- Work order: Each line in the records below, from the one that contains "Expand more actions ellipsis below video" to the one that contains "has height=751, width=1568.", should be reproduced exactly, the first and last included.

- Items from a data source:
════

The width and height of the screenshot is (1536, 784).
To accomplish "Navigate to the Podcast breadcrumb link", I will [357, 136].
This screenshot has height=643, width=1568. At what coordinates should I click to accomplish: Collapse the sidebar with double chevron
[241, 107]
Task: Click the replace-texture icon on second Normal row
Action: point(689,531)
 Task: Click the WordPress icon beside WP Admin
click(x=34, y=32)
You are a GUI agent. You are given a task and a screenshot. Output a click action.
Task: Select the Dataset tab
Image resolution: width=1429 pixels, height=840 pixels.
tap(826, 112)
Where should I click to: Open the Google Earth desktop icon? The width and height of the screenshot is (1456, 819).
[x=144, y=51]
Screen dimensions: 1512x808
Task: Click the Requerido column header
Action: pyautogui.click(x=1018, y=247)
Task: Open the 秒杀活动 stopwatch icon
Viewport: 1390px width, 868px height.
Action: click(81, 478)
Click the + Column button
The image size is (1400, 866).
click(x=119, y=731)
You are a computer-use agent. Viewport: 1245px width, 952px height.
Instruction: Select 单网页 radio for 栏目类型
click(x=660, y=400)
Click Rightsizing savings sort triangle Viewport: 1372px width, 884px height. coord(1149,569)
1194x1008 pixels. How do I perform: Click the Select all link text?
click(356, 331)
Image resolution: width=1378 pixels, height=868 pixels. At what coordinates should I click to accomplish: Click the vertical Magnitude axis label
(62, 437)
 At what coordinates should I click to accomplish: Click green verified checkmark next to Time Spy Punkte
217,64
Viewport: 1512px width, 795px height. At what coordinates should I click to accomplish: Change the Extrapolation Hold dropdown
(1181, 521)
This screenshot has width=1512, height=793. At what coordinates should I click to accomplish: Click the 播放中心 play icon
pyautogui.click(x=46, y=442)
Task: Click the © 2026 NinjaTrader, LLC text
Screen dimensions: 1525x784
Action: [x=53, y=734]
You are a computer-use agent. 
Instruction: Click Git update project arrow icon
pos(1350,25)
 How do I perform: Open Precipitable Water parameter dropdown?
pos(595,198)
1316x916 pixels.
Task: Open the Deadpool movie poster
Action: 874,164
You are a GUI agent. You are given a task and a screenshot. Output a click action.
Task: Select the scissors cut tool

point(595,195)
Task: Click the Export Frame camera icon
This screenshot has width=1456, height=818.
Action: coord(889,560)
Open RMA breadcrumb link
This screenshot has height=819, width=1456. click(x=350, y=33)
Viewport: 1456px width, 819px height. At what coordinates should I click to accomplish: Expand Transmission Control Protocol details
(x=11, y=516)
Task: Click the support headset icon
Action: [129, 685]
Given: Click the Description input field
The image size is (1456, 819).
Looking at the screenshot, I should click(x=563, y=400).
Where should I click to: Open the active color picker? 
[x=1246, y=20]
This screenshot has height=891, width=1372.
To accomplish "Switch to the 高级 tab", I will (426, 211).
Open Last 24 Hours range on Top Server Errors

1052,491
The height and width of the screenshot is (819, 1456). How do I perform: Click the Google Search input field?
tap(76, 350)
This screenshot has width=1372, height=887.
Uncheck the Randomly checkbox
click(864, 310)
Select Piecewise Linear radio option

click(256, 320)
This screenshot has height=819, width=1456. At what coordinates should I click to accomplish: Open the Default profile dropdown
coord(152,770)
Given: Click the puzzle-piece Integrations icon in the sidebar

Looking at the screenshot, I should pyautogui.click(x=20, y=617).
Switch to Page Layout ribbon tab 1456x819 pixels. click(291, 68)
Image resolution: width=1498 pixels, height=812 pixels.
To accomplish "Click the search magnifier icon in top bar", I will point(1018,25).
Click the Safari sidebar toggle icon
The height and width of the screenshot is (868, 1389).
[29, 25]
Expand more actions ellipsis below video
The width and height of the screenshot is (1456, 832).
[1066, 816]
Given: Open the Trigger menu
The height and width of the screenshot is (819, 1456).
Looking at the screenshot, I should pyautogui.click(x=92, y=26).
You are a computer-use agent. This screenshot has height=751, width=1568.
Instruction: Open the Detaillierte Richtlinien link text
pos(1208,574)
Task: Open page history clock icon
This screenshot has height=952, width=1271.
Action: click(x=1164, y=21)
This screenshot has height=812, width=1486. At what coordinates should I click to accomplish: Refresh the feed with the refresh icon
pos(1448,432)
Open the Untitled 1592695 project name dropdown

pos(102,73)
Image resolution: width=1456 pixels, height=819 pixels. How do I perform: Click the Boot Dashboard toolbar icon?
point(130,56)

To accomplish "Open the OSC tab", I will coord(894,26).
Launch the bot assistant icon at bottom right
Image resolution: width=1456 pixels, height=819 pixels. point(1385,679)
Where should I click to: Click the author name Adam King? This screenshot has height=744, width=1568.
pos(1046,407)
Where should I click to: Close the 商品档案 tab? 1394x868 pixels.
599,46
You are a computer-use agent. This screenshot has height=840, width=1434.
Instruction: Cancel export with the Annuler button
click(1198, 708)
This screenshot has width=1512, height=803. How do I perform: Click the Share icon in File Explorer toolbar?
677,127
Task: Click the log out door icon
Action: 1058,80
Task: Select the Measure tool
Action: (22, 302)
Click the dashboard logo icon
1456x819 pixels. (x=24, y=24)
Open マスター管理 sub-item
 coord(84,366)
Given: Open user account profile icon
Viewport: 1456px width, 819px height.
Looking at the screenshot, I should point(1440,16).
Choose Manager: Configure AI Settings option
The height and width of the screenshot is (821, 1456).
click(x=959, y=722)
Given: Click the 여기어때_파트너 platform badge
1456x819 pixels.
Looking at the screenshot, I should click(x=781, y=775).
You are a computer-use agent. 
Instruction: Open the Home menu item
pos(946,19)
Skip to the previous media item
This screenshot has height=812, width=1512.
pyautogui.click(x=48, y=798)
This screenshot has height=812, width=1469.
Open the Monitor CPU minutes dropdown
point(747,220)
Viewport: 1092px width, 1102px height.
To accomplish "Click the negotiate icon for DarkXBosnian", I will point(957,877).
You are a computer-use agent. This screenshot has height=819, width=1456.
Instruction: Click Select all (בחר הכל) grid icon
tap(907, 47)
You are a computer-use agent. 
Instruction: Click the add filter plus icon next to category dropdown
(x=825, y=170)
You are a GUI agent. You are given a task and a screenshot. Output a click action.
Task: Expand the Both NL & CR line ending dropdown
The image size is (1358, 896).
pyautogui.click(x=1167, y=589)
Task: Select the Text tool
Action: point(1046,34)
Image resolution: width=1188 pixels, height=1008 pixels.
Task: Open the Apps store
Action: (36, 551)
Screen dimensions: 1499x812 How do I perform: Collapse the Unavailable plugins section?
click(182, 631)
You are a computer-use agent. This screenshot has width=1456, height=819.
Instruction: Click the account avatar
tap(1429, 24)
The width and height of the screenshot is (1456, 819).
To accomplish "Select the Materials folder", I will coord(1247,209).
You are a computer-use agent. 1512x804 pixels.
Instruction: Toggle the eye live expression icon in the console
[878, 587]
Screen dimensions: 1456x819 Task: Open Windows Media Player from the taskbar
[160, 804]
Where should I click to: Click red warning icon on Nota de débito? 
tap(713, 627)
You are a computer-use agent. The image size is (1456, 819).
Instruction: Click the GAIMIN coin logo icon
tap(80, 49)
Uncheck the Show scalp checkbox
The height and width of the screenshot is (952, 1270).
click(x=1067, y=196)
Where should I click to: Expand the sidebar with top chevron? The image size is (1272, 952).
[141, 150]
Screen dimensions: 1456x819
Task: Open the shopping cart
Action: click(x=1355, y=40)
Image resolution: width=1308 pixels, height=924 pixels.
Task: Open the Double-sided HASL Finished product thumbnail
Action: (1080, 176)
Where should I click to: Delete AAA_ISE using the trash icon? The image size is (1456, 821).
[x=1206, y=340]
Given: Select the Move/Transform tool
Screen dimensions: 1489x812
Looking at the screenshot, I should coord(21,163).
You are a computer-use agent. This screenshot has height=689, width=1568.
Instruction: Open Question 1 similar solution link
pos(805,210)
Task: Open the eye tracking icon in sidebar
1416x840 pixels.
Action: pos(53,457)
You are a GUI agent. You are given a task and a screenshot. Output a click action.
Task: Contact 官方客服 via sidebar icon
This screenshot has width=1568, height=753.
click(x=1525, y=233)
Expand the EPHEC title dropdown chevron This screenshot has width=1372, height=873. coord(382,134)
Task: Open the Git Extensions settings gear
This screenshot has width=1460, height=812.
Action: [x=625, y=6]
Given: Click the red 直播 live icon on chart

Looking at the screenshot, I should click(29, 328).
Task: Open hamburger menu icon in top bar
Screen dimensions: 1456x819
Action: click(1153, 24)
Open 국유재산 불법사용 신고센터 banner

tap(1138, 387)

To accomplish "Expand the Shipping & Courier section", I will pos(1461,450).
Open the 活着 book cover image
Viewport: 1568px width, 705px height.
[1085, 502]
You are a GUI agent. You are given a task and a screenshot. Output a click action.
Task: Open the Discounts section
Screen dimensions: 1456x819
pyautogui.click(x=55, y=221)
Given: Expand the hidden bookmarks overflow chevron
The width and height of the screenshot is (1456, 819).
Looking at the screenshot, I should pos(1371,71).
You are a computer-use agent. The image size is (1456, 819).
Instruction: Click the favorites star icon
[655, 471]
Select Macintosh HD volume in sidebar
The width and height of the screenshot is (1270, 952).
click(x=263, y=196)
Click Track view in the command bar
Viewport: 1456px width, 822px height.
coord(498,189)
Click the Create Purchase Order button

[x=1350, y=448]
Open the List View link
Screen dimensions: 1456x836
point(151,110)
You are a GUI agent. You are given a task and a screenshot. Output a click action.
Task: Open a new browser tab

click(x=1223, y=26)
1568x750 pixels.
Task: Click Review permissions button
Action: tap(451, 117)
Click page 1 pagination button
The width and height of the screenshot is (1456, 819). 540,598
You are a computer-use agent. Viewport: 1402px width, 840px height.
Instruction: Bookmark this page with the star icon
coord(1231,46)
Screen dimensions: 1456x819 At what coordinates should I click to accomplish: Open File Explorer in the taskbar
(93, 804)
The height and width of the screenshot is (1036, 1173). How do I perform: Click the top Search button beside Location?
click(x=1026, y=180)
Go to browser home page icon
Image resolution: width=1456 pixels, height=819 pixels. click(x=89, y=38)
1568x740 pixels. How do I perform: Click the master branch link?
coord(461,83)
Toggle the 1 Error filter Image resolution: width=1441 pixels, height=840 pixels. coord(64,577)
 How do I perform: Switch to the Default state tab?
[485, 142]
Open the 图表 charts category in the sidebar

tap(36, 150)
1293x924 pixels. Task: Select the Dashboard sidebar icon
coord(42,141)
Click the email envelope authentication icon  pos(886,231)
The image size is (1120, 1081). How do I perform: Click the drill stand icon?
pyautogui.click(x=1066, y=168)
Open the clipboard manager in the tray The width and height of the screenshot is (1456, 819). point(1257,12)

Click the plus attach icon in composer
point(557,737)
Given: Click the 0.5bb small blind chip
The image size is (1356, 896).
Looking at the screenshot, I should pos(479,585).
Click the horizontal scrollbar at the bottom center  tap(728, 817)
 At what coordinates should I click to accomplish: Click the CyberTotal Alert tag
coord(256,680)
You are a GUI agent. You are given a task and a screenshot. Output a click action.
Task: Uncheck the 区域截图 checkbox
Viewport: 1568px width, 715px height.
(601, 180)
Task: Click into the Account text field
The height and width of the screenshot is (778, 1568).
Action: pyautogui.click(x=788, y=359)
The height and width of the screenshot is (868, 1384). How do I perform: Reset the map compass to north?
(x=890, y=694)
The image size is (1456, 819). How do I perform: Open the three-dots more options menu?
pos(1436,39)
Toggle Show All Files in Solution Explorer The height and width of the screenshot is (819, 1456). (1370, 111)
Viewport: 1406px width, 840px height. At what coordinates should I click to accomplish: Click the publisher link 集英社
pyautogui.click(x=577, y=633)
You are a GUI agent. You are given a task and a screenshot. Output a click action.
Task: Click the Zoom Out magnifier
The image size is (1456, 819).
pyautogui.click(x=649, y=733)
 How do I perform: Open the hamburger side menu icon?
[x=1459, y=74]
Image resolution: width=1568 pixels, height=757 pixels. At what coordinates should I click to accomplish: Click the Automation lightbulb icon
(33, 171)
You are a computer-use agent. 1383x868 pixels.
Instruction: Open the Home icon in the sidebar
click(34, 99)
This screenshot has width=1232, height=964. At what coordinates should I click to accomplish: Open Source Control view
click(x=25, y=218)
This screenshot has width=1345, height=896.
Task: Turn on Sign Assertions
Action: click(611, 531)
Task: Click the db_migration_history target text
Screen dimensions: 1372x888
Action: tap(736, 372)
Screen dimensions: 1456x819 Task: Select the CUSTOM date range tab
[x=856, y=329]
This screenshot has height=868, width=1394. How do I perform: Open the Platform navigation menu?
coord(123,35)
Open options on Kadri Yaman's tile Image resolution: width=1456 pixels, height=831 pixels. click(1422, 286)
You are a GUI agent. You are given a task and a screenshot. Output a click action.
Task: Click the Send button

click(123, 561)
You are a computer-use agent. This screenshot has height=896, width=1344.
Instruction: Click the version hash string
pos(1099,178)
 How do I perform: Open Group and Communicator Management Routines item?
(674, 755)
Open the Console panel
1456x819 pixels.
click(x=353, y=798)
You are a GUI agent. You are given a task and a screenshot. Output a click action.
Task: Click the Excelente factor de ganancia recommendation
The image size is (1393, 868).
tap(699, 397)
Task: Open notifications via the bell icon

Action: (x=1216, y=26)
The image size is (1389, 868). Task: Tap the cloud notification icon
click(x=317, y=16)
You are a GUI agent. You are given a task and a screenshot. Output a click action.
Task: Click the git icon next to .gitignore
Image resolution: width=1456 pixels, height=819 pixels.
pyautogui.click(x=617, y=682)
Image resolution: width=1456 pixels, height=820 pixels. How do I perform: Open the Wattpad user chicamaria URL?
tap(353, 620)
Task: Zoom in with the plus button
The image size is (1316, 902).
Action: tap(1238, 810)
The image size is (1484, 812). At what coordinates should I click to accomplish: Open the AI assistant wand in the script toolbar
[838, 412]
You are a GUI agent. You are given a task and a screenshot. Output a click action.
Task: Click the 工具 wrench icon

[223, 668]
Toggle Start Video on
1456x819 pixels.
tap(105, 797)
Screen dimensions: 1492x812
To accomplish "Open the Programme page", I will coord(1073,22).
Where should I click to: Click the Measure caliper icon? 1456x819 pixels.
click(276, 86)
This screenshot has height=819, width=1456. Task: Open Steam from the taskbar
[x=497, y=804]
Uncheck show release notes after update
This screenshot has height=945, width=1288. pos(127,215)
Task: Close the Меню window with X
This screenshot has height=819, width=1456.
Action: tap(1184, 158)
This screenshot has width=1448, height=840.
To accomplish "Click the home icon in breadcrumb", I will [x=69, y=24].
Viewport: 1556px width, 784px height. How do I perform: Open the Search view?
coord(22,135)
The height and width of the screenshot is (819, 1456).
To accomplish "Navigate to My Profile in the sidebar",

════

- Result below:
Expand more actions ellipsis below video
The width and height of the screenshot is (1456, 832).
[1066, 816]
Given: Open the Trigger menu
The height and width of the screenshot is (819, 1456).
Looking at the screenshot, I should pyautogui.click(x=92, y=26).
You are a computer-use agent. This screenshot has height=751, width=1568.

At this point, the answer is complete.